» **YOUR INSTRUCTIONS**
From the first entry to the last, copy each one exactly.

[[ SUPPLIED MATERIAL, beginning ]]

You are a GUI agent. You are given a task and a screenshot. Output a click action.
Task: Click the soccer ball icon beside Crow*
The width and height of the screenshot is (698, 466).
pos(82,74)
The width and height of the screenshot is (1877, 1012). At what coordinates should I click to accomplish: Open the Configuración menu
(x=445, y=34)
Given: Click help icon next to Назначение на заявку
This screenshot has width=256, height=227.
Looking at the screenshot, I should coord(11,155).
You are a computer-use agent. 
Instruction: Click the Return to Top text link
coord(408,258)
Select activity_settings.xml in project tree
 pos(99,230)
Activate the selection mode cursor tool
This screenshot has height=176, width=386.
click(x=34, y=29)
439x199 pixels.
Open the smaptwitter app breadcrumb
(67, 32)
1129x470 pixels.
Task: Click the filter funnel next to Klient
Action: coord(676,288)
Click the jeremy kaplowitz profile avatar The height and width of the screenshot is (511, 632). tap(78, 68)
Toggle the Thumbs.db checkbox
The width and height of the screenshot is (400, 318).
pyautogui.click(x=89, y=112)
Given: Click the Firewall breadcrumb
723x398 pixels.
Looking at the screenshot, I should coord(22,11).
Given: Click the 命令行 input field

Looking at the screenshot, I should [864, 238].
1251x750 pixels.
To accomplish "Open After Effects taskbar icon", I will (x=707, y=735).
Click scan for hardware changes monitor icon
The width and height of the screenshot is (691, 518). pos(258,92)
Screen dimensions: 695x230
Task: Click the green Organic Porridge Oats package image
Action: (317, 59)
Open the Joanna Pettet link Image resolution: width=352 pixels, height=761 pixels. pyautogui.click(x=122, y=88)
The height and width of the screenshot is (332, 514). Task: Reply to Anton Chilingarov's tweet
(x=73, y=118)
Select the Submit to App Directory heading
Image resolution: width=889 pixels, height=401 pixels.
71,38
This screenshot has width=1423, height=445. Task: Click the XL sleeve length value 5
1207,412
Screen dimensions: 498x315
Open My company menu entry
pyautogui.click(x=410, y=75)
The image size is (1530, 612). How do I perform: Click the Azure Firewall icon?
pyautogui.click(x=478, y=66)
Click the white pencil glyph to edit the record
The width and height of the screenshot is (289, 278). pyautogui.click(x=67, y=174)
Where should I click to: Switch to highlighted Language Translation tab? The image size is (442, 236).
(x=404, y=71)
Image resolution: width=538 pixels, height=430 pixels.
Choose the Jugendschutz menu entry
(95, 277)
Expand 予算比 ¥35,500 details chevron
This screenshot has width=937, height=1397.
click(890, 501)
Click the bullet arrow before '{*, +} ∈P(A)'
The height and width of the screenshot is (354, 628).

[[ SUPPLIED MATERIAL, end ]]

» **SOLUTION**
You are a GUI agent. You are given a task and a screenshot. Output a click action.
Task: Click the soccer ball icon beside Crow*
The width and height of the screenshot is (698, 466).
pos(82,74)
The width and height of the screenshot is (1877, 1012). At what coordinates should I click to accomplish: Open the Configuración menu
(x=445, y=34)
Given: Click help icon next to Назначение на заявку
This screenshot has width=256, height=227.
Looking at the screenshot, I should coord(11,155).
You are a computer-use agent. 
Instruction: Click the Return to Top text link
coord(408,258)
Select activity_settings.xml in project tree
 pos(99,230)
Activate the selection mode cursor tool
This screenshot has height=176, width=386.
click(x=34, y=29)
439x199 pixels.
Open the smaptwitter app breadcrumb
(67, 32)
1129x470 pixels.
Task: Click the filter funnel next to Klient
Action: coord(676,288)
Click the jeremy kaplowitz profile avatar The height and width of the screenshot is (511, 632). tap(78, 68)
Toggle the Thumbs.db checkbox
The width and height of the screenshot is (400, 318).
pyautogui.click(x=89, y=112)
Given: Click the Firewall breadcrumb
723x398 pixels.
Looking at the screenshot, I should coord(22,11).
Given: Click the 命令行 input field

Looking at the screenshot, I should [864, 238].
1251x750 pixels.
To accomplish "Open After Effects taskbar icon", I will (x=707, y=735).
Click scan for hardware changes monitor icon
The width and height of the screenshot is (691, 518). pos(258,92)
Screen dimensions: 695x230
Task: Click the green Organic Porridge Oats package image
Action: (317, 59)
Open the Joanna Pettet link Image resolution: width=352 pixels, height=761 pixels. pyautogui.click(x=122, y=88)
The height and width of the screenshot is (332, 514). Task: Reply to Anton Chilingarov's tweet
(x=73, y=118)
Select the Submit to App Directory heading
Image resolution: width=889 pixels, height=401 pixels.
71,38
This screenshot has width=1423, height=445. Task: Click the XL sleeve length value 5
1207,412
Screen dimensions: 498x315
Open My company menu entry
pyautogui.click(x=410, y=75)
The image size is (1530, 612). How do I perform: Click the Azure Firewall icon?
pyautogui.click(x=478, y=66)
Click the white pencil glyph to edit the record
The width and height of the screenshot is (289, 278). pyautogui.click(x=67, y=174)
Where should I click to: Switch to highlighted Language Translation tab? The image size is (442, 236).
(x=404, y=71)
Image resolution: width=538 pixels, height=430 pixels.
Choose the Jugendschutz menu entry
(95, 277)
Expand 予算比 ¥35,500 details chevron
This screenshot has width=937, height=1397.
click(890, 501)
Click the bullet arrow before '{*, +} ∈P(A)'
The height and width of the screenshot is (354, 628).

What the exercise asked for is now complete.